Good, Fast, Cheap: Pick Three

Everyone has heard the old joke:  “Fast, good, cheap: pick any two.”  We believe you can have all three with Disco.

We have the fast part down.  As detailed in an earlier post, Disco is extremely fast and beats the advertised speeds of any eDiscovery software out there.

We think we have the good part handled.  The software is easy to use with searching syntax that lawyers already know and an interface that is familiar to anyone who has ever done an internet search.  The software also provides an ingestion engine and production page which allow users to run a review from start to finish with plain English explanations and little support required.

We also have the cheap part covered.  We offer Disco for what we believe to be some of the lowest prices in the market.  Our price includes everything: ingestion (including deduplication, threading, and deNISTing among others), review (with near-native PDF, text only, and native views), and production.  There is simply no need to have separate tools for ingestion, ECA, and production (and pay the associated costs).  Since Disco is offered in a software as a service model, users also get the latest improvements and upgrades immediately when they are rolled out for no additional cost.

So, why settle for two when you can have all three?

The Technology Underlying Disco

From time to time we receive questions about Disco’s technology underpinnings and whether it is robust enough to handle large amounts of data.  The short answer is yes:  Disco can handle some of the largest datasets likely to be found in litigation. 

While our engineers can provide a more detailed description, a high level, layman’s description is often helpful.  Disco uses RavenDB as the underlying database and Apache Lucene to handle the searching and indexing.

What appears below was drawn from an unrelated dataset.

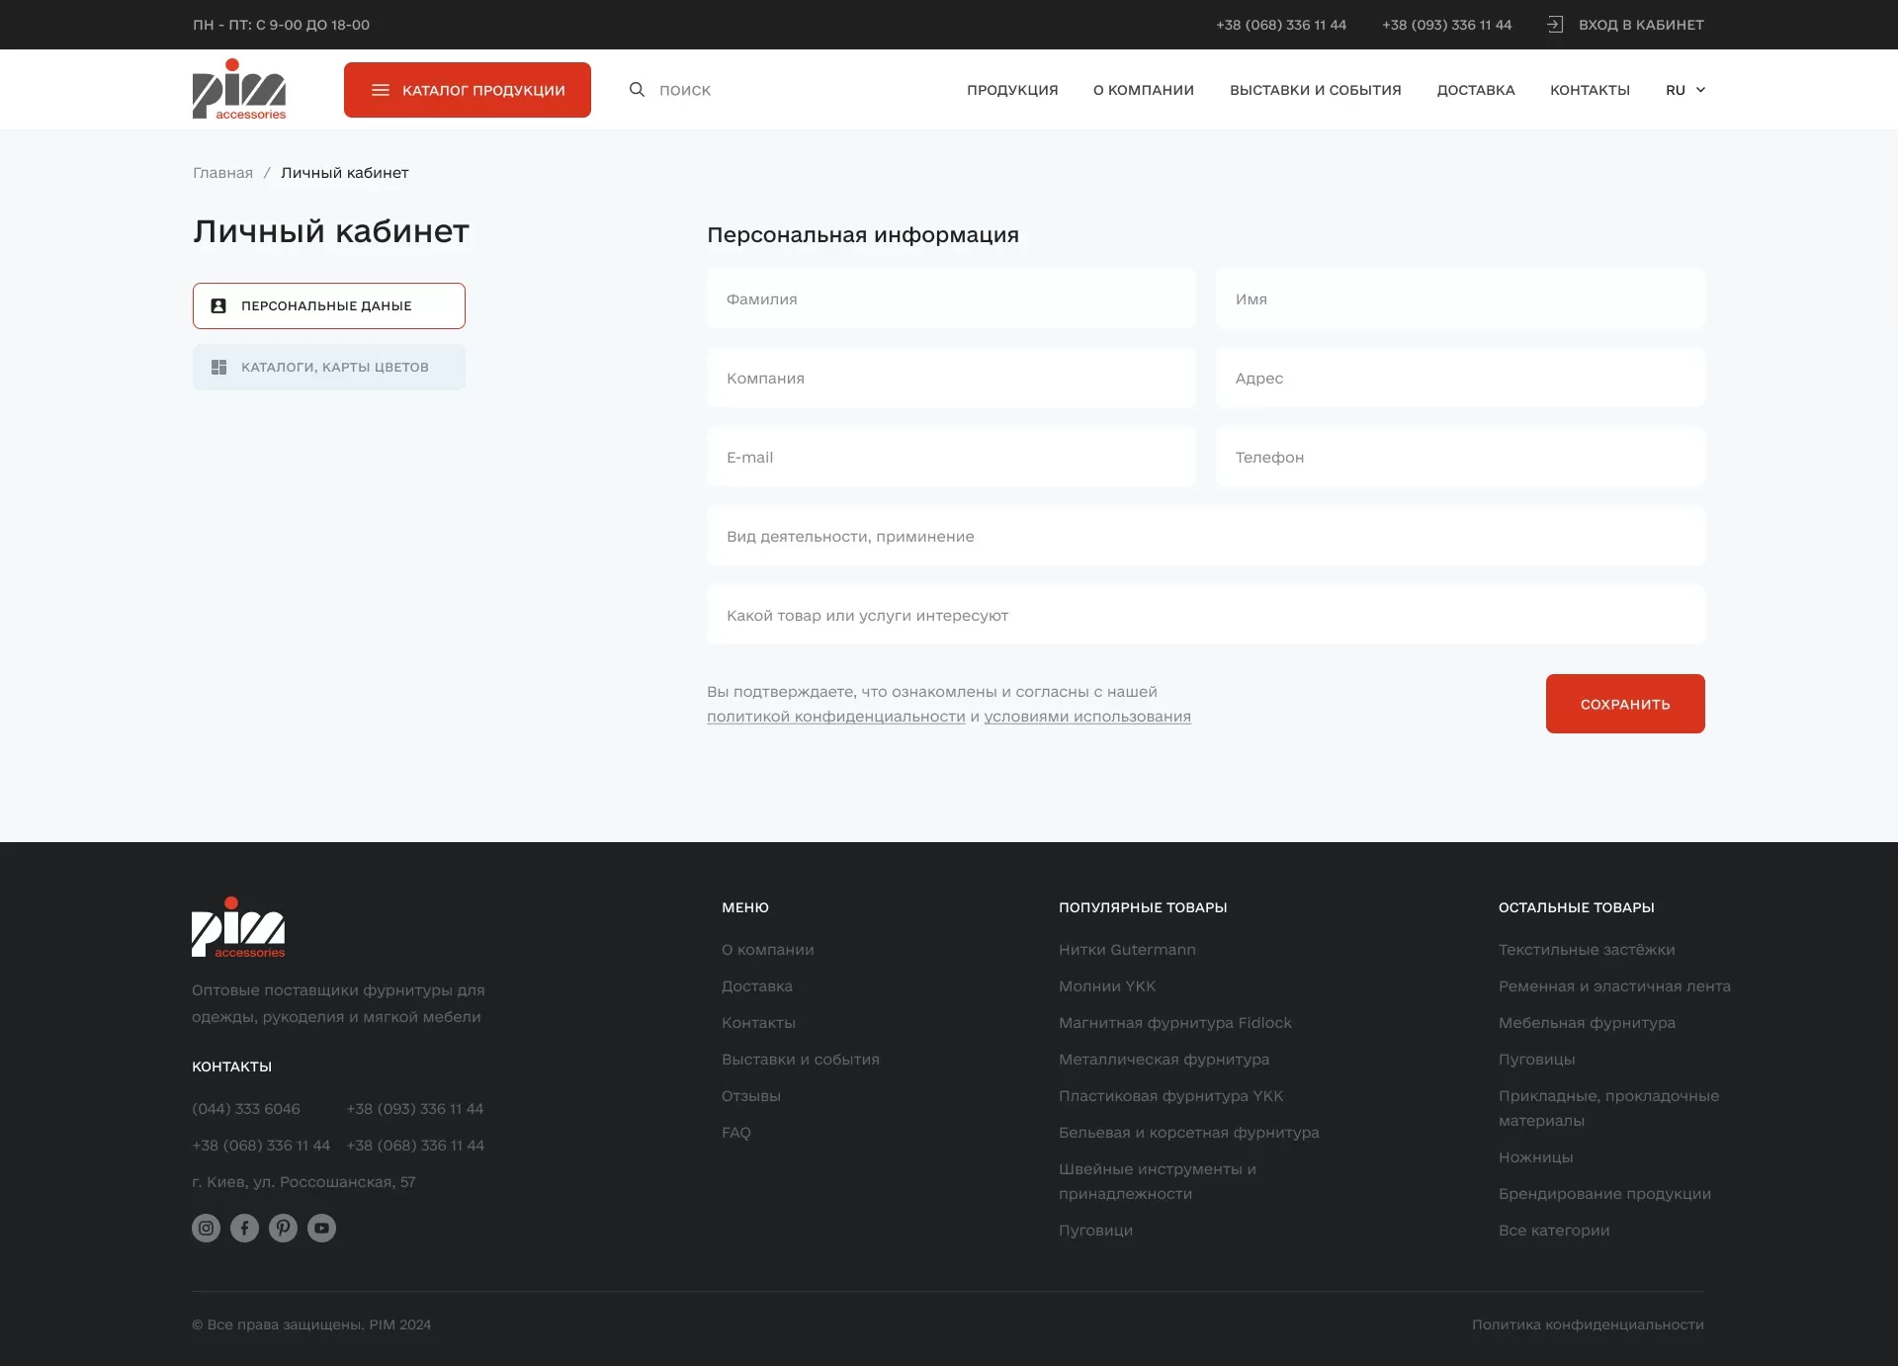Screen dimensions: 1898x1366
Task: Click the СОХРАНИТЬ save button
Action: click(1624, 704)

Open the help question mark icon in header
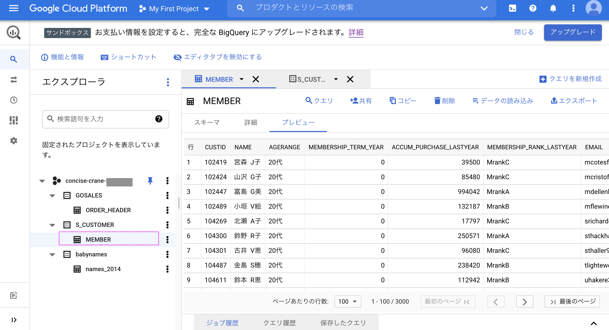533,8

RavenDB is an open source, document oriented database. Document oriented databases are what help drive companies like Amazon, Google and Facebook.  As the name suggests, document oriented databases are ideal for data organized as discrete collections (figuratively called “documents”), which becomes an obvious choice to store the literal documents of a document review platform like Disco.  When retrieving a document, the database has to make only one call to the database instead of the many calls necessary to retrieve the data from multiple tables in a SQL based database. 

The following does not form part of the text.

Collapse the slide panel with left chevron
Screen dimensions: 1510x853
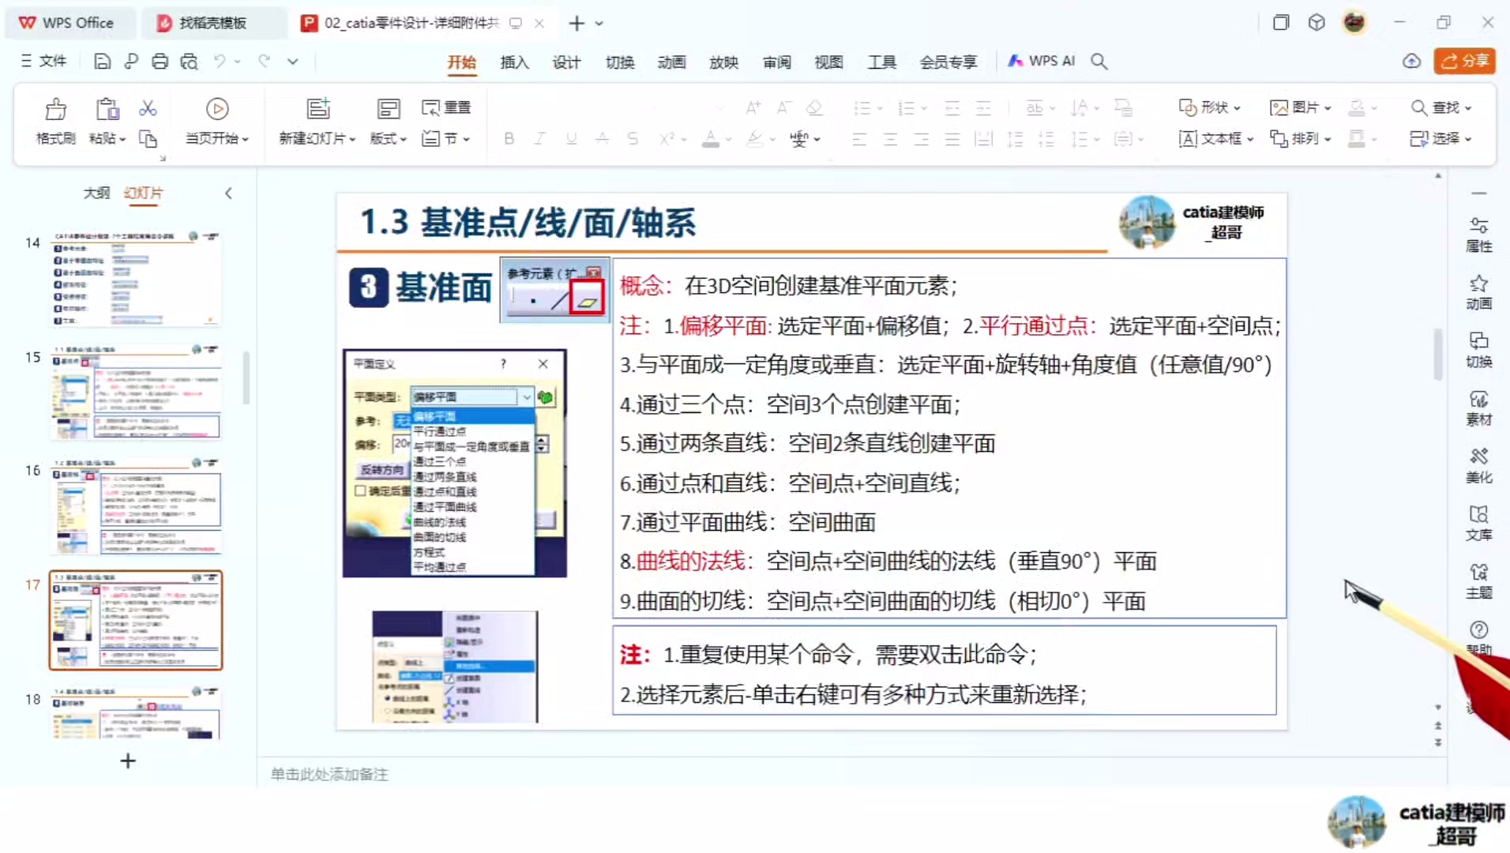click(x=228, y=193)
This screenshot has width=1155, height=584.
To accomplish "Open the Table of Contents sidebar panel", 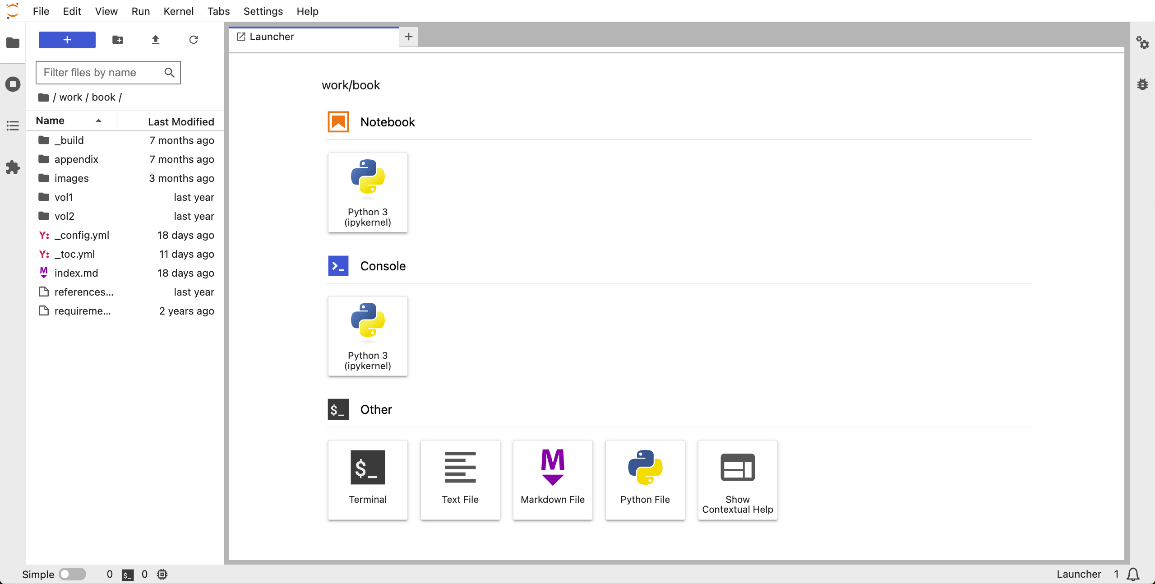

RavenDB has a 16 terabyte limit for data in a single database and no limit on individual file size.  If storage needs are greater than 16 terabytes, several strategies exist, such as compression and sharding, which allow for even bigger data sizes.  Let’s put that in perspective.  While there is no effective way to determine file size except by looking at each file, a fairly well recognized average is that one gigabyte of data is approximately 16-17,000 Word documents.  Very roughly speaking, this means that RavenDB could handle about 256,000,000 Word documents in a single database.

A different measure common in the legal industry is the banker box.  A banker box holds between 2,700 and 3,000 pages.  The average scanned size of paper documents is about 125 megabytes per box or 8 boxes per gigabyte.  16 terabytes of storage space means RavenDB could handle roughly 128,000 banker boxes in a single database.

Lucene is a similarly robust, open source, full text information retrieval software library.  Lucene is used by companies such as Apple, Twitter (for their real-time search), and LinkedIn.

In order to allow fast searching, Disco runs searches against document indexes created when documents are ingested into the database.  Lucene provides those indexes and runs the searches.  Lucene has the capability to handle approximately 2.1 billion documents as an upper limit.  From a practical perspective, Lucene indexes won’t reach that limit and will rarely get above a few hundred million documents except in the absolute largest of cases.